Monday, November 3, 2008

ps. i love boys with guitars

there's a guy in this internet cafe who is playing the guitar and singing, and i cannot physically pick myself up to leave. i'm transfixed. mesmerized. in love with the music.....

(slowly turning to mush.....)

sick = lame

so much for 13 days of no contact. after only two (maybe) i got the plague and decided to come home for a day and take it easy. a nice day off with no work. haven't seen one of those in a while. it was definately a neccessity. All the boys were telling me to harden up though. Listen, i'm a princess. i think i'm doing pretty fucking well, thank you very much. you boys can shove it up your ass, and i'll let you have some of the plague too.

i did get dougie sick, and i felt bad about that. but we hung out together because we were both diseased so there was no harm.

I go back out tonight around 10:30pm, just in time for the dreaded Refuel. This is the time where our liveaboard vessel comes home for a few hours, to refuel and restock on supplies for the next month. All the crew has to wake up in the middle of the night to help move supplies in and garbage out. Apparently it's the worst thing ever. I'm volunteering my not-so-diseased self so people don't think i'm pussing out. Then i'll be out for 11 days and all will be alright with the world. note to self: do not go to bed with wet hair. you will catch the plague again.

i'm going to a movie soon with dougie and chris. i'm excited for popcorn. i love that shit.

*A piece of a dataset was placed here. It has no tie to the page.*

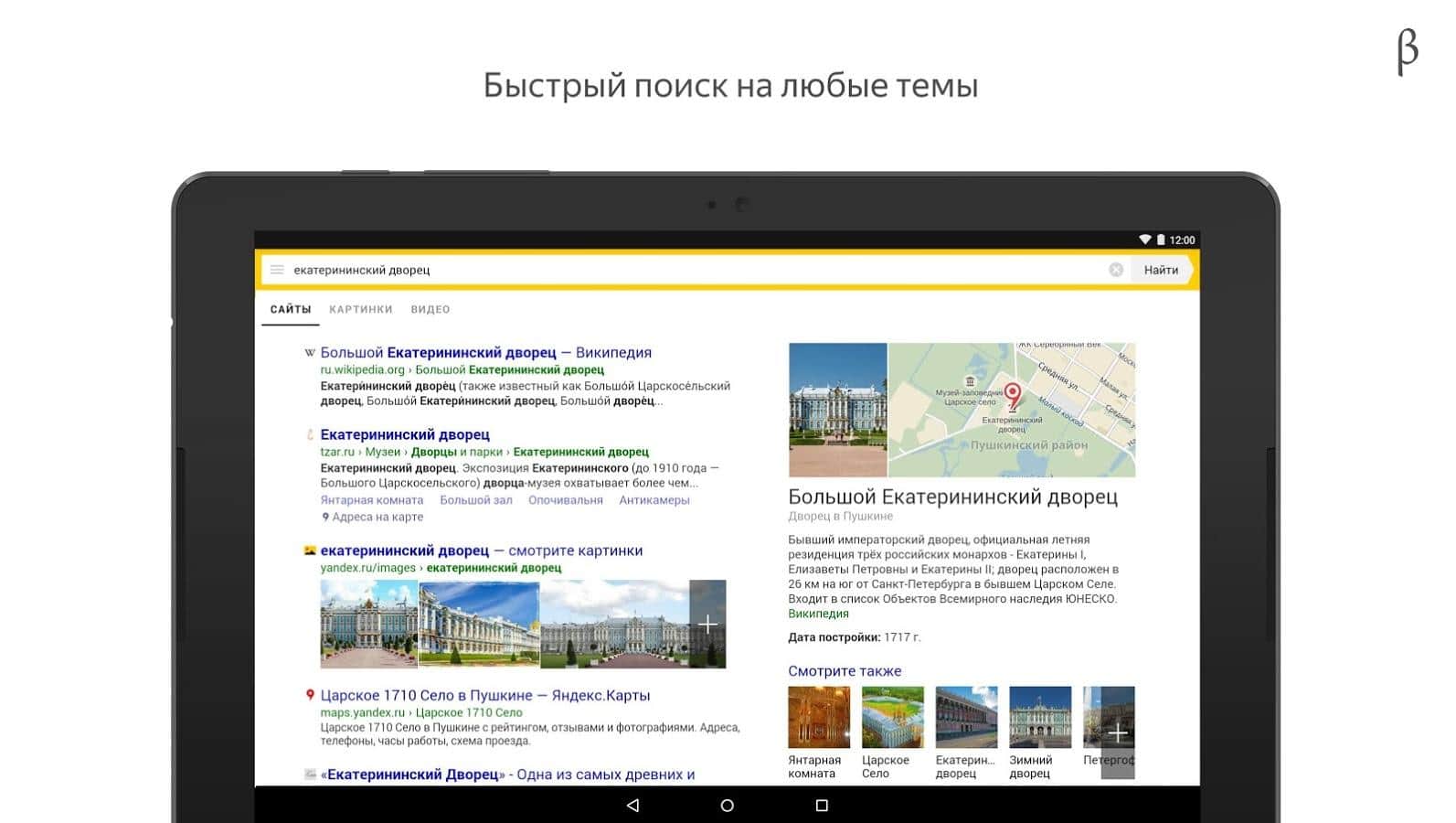Open Царское Село related thumbnail
The image size is (1456, 823).
(x=893, y=718)
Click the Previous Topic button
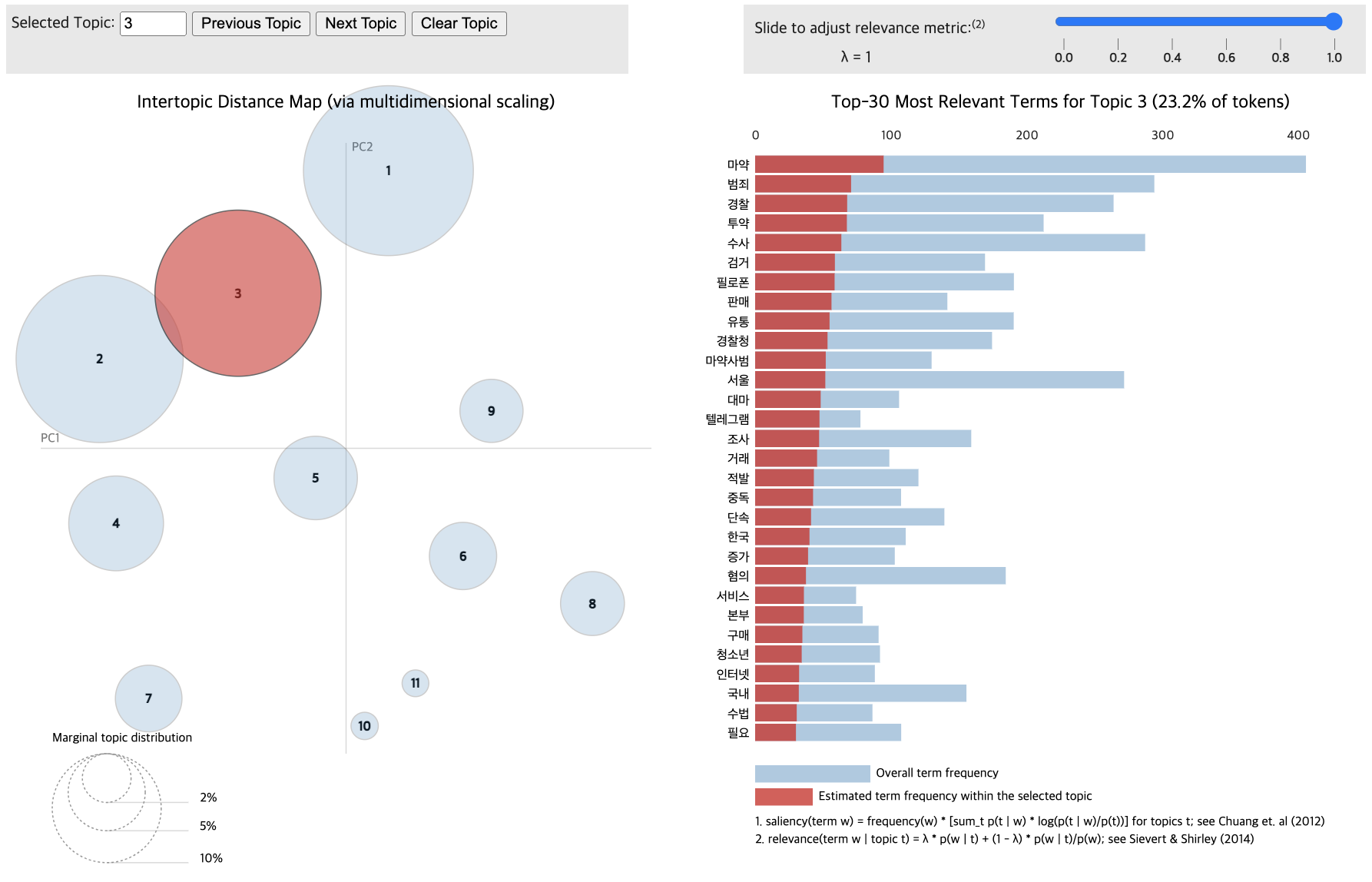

at the mall there was an icecream shop advertising real frozen yogurt and i got really excited about the possibility of a pinkberry-esque experience. but i tried it today. and it's so not good. damn it. i need my icecream maker. kira. make some and eat it for me.

i'm going to get a PO box today i think. then you can flood me with care packages and letters and cards and things i dont need but would certainly love. (mom's sending pastina and parmesan! god i love her!)

miss you all! talk to you in a week and a half!